Un buen amigo me puso en contacto con un interesante diálogo entre la
lúcida politóloga Chantal Mouffe, además esposa de Ernesto Laclau, e
Íñigo Errejón, novísimo politólogo y secretario político de Podemos.
Introducían ambos su libro Construir pueblo, y se percibe,
escuchándolos, que ambos tienen hambre de mundos más justos, donde la
fragmentación no sea lo que celebremos.
Comienzan hablando sobre los procesos de cambio político en el mundo, y
particularmente en América Latina, ante lo cual anuncian que ya son
insuficientes las categorías de análisis político tradicional.
Oyéndoles, queda claro que el cambio de paradigmas está aquí. Por ello
no extraña que se vislumbren en nuestro horizonte nuevas formas de leer y
hacer política. “Grandes palabras como Estado, poder, democracia y
soberanía, no son ya conceptos para llenarse la boca, sino que describen
cosas que están sucediendo”, dice Errejón. Los procesos
latinoamericanos están hablándole a la teoría y práctica políticas del
viejo continente.
Hay oportunidades para una nueva voluntad popular, dicen. Hablan del
pensamiento de Gramsci, que los más reaccionarios de izquierdas y
derechas han cuestionado, y dicen que es fundamental para entender cómo
se construye un pegamento social que sea capaz de poner en común un
conjunto de colores que los poderosos trabajan permanentemente para
dispersar. Y allí cita Íñigo la frase de Poulantzas: que el estado
capitalista trabaja para unificar por arriba y dispersar lo de abajo.
¿Cómo se hace, entonces, para construir unidad abajo con lo que los
poderes tradicionalmente fragmentan?, se preguntan.

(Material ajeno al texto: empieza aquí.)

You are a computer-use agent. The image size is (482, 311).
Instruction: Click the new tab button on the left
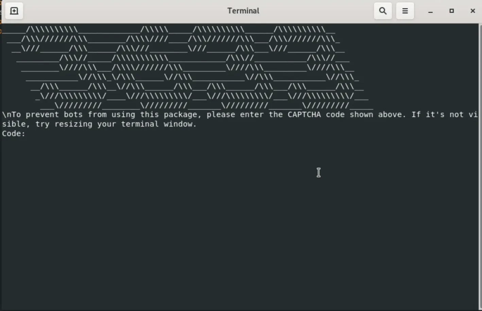14,11
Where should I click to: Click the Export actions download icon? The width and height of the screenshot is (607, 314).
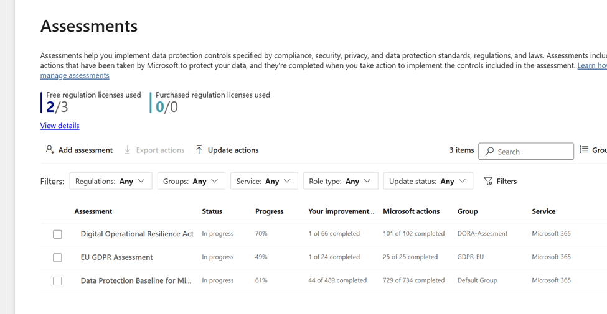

Construir poder político para los poderes subalternos es lo que toca
ahora. Yo, desde la filosofía nómada, digo que toca mover de lugar con
ética y sentido de pertenencia lo que siempre estuvo en el centro y la
periferia, o lo que siempre estuvo arriba y abajo. Hay que figurar
desplazamientos permanentes, y relaciones de poder más móviles. No se
celebra la fragmentación, no se celebra la dispersión y la unidad
termina siendo el imposible al que hay que apuntar, no solo desde una
construcción discursiva.
Va quedando, al escucharlos hablar de la experiencia de Grecia, de
Brasil, de la fallida socialdemocracia en todo el mundo —con todo y la
expectativa que abre la elección de Jeremy Corbyn—, de España y
Latinoamérica, la sensación de que están iniciando importantes diálogos
entre distintas generaciones de políticos de pensamiento abierto,
universal, nuevo, no compartimentalizado.
Ser de izquierdas o de derechas no es repetirlo muchas veces, señalan,
sino construir poder político para las expresiones tradicionalmente
consideradas como subalternas. Y destierran la palabra “traición”,
porque esto entraría en el marco de una dramática política que moraliza
los problemas en vez de analizarlos y solucionarlos, donde los buenos
siempre “somos” débiles y los malos siempre poderosos. Se plantean —y
nos planteamos— como anhelo, que la acumulación de protestas y
movilizaciones llegue a impactar nuestros Estados y a alterar
significativamente el equilibrio de fuerzas y relaciones de poder que
han venido configurándolos. No para que los arriba pasen abajo y los de
abajo arriba, sino para que todos vivamos con dignidad.
En una semana habremos pasado del rancio conservadurismo al nacionalismo
exacerbado, y lo que seguirá contando somos nosotros, nuestra hambre de
ser ciudadanía, pueblo, país, continente, mundo para el cual la
dignidad no sea un concepto, sino una forma de vivir.